The files mentioned below are associated with a runtime and are deleted when one terminates. These files are attached on Canvas, for reference.

This is the code I used to scrape the 'tags' on Tumblr for the data to be analysed. I make use of the `pytumblr` API, using the following information about its usage published by the official Tumblr account: [https://github.com/tumblr/pytumblr](https://). 

Further documentation is available at [https://pypi.org/project/PyTumblr2/](https://).

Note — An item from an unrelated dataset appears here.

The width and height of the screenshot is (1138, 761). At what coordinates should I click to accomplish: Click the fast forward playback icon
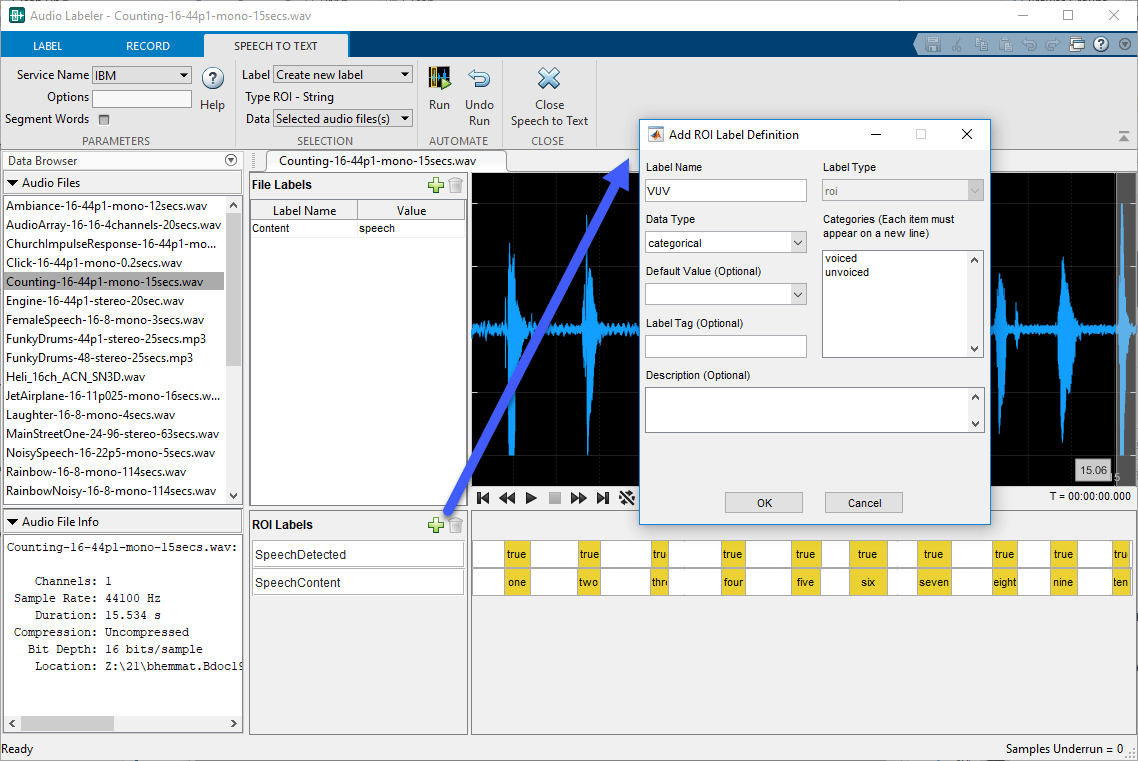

As per the requirements of `pytumblr`, this project was registered as a Tumblr application to acquire oAuth consumer keys.

Due to rate limitations of this API ([https://www.tumblr.com/docs/en/api/v2#authentication](https://)), it was run in sections, scraping several thousand posts for a given tag in every iteration. This code was run over the course of two days (4/27/23-4/29/23), on the first 100 words among the tags trending on Tumblr (found on Canvas under file name 'final.txt'). This list does not include proper nouns such as names of celebrities, TV shows or movies, and was manually compiled on 4/27/23, using Tumblr: [https://www.tumblr.com/explore/trending](https://).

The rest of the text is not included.